What you need to do:
[1] Reproduce the passage of the Luperus viridipennis text from "Luperus viridipennis is" to "in Central Asia.".
[2] Answer these questions using the Luperus viridipennis text:
(a) At what elevation do these beetles occur?
(b) What body length can the species reach?
(c) What color is the pronotum?
[3] Continue the Luperus viridipennis text, beginning after its final sentence.
── Study text ──
Luperus viridipennis is a species of skeletonizing leaf beetle belonging to the family Chrysomelidae, subfamily Galerucinae.

==Distribution and habitat==
This species is mainly present in most of Europe (Austria, Bulgaria, Czech Republic, France, Germany, Hungary, Italy, Poland, Slovakia, Switzerland and Ukraine) and in Central Asia.

These montane beetles occur in the Alps, Carpathians, Balkans, South Urals and in mountains of Central Asia, at an elevation of 1350–1600 m above sea level.

==Description==
Luperus viridipennis can reach a body length of 3.75–4.15 mm. Males are rather smaller than females. These chrysomelid beetles have punctuated bluish-black elytrae and an orange pronotum. The head shows reddish mandibles and prominent eyes. The first antennal sections and the legs are partly reddish, while the base of femurs and tarsi are brownish.
───
── Source data ──
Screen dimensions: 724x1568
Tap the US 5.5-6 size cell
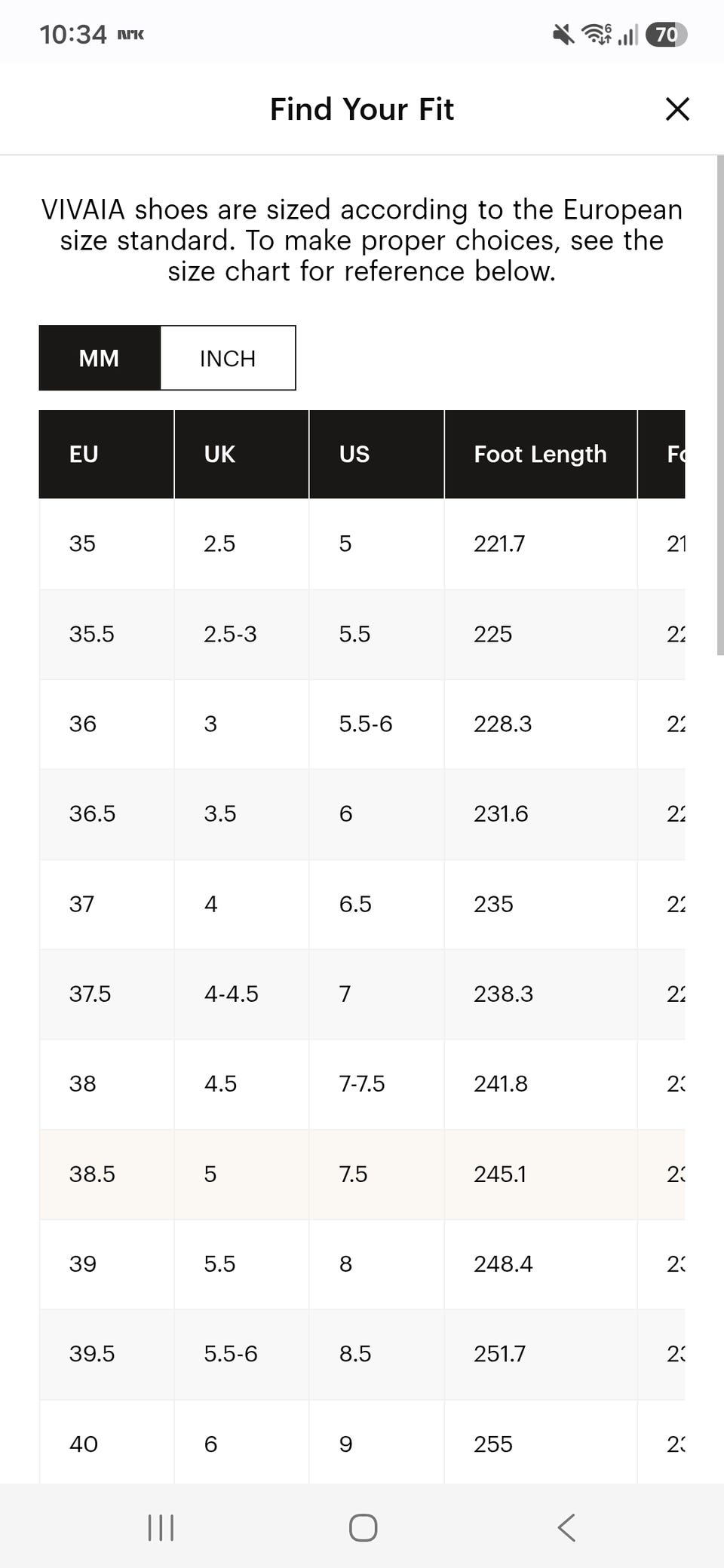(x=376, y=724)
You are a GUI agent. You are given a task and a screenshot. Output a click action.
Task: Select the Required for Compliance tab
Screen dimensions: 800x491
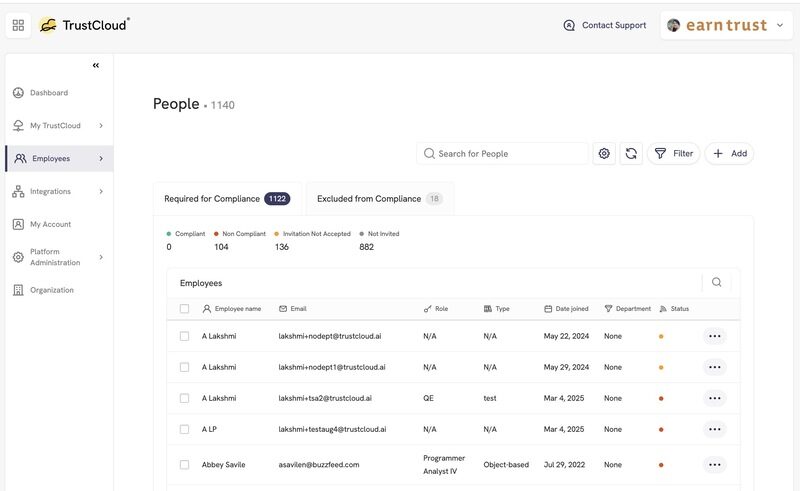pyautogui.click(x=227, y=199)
───
── Source data ──
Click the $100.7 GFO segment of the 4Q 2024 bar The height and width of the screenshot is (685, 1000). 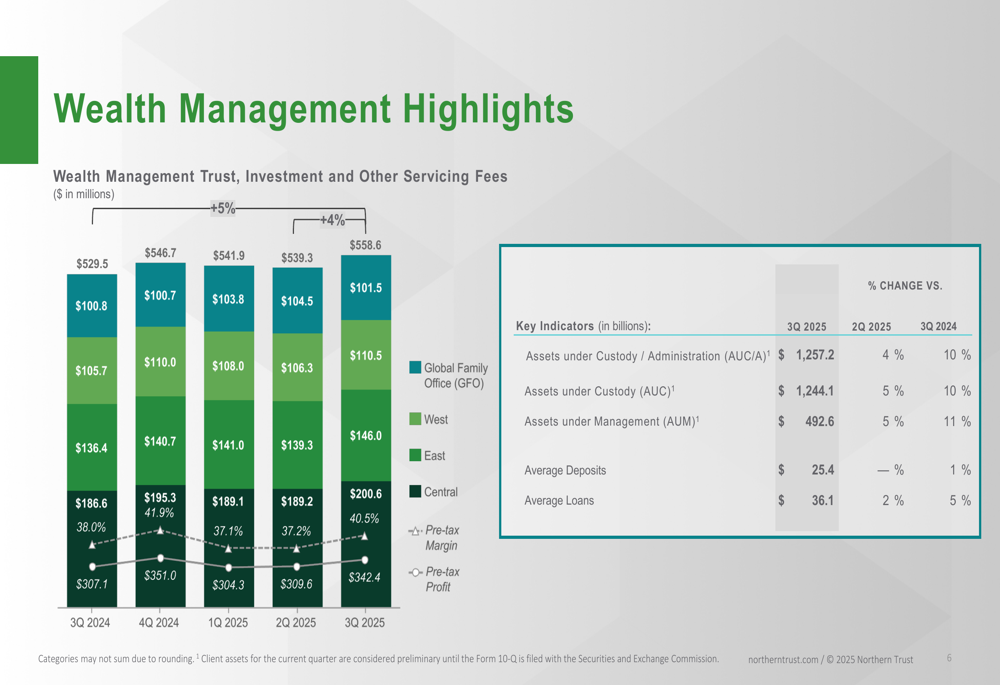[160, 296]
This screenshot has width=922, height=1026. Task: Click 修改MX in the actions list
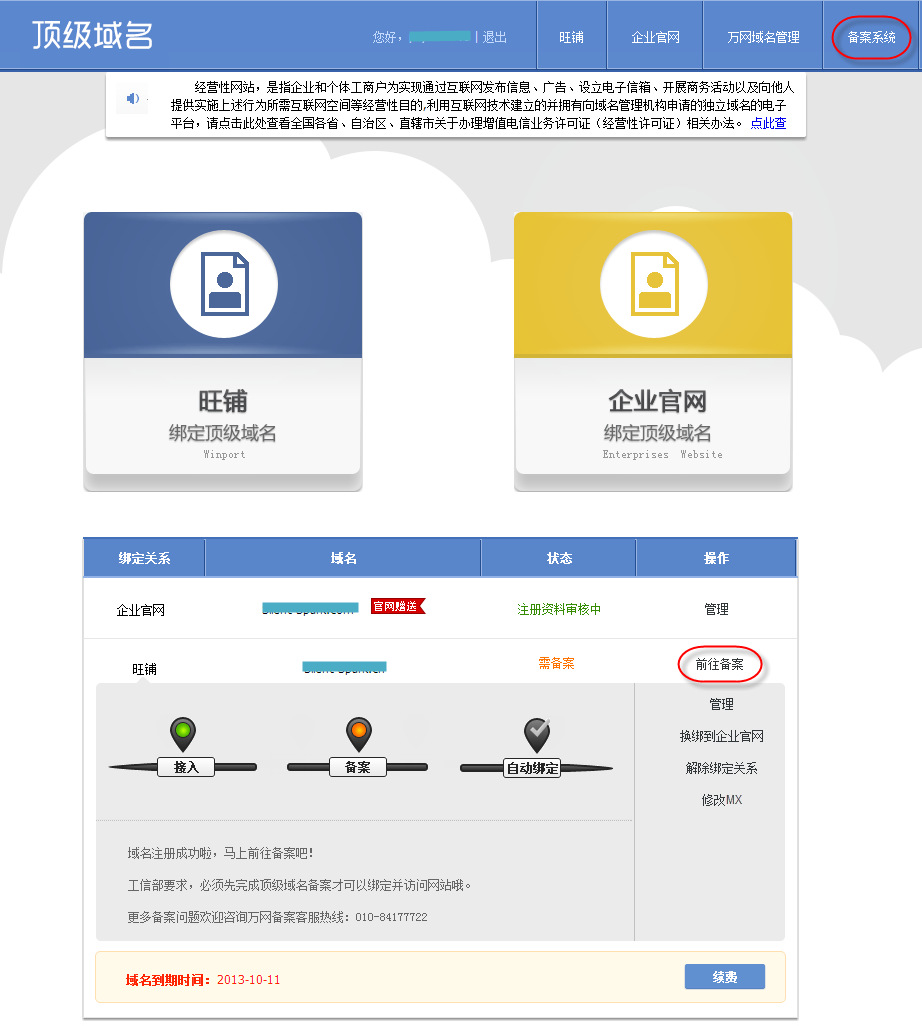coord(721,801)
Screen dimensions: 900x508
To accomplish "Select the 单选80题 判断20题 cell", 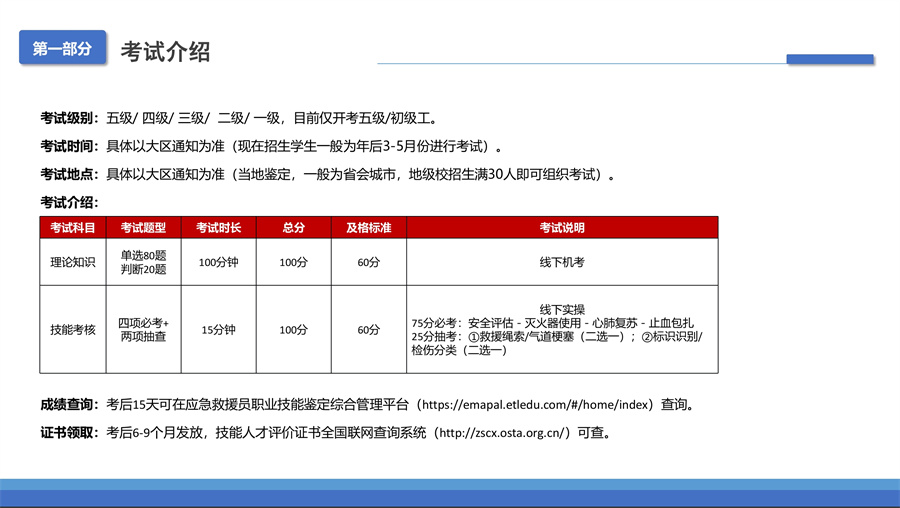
───
── Source data ──
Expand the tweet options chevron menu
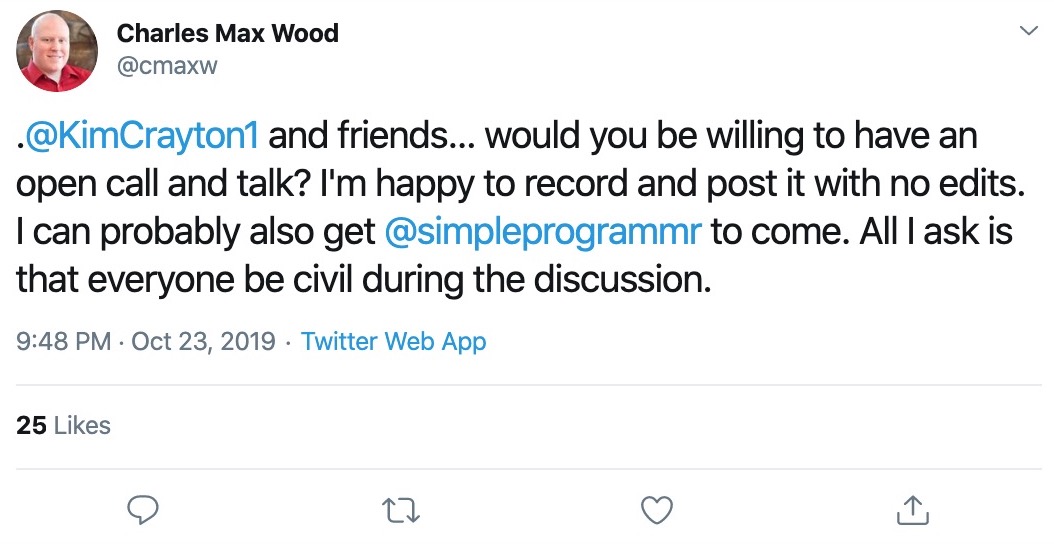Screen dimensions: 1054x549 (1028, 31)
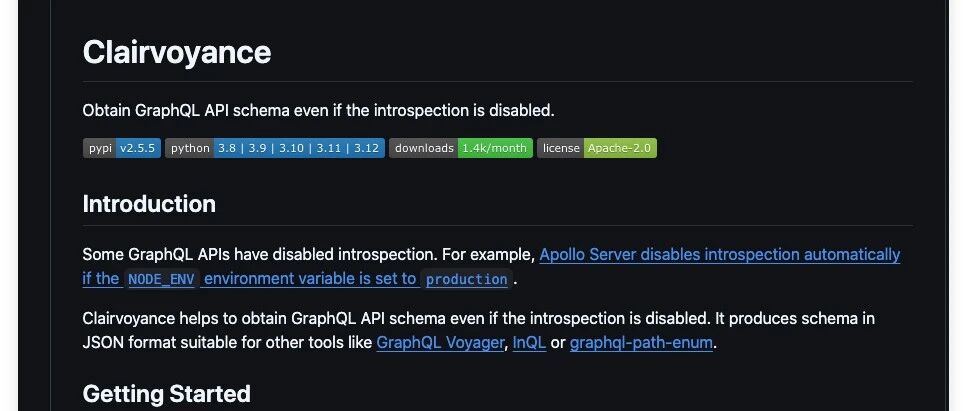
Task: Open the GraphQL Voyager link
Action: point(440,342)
───
Replies:
[1]
Luperus viridipennis is a species of skeletonizing leaf beetle belonging to the family Chrysomelidae, subfamily Galerucinae.

==Distribution and habitat==
This species is mainly present in most of Europe (Austria, Bulgaria, Czech Republic, France, Germany, Hungary, Italy, Poland, Slovakia, Switzerland and Ukraine) and in Central Asia.

[2]
(a) 1350–1600 m above sea level
(b) 3.75–4.15 mm
(c) Orange

[3]
==Biology==
Adults can be found from July to August. This polyphagous species parasites various deciduous trees, but lives mainly on alder (mainly on Alnus viridis) and damages their leaves. These beetles can also be found on Betula, Fagus, Ribes andSorbus species. Larvae feed on grass roots. They hibernate as mature larvae.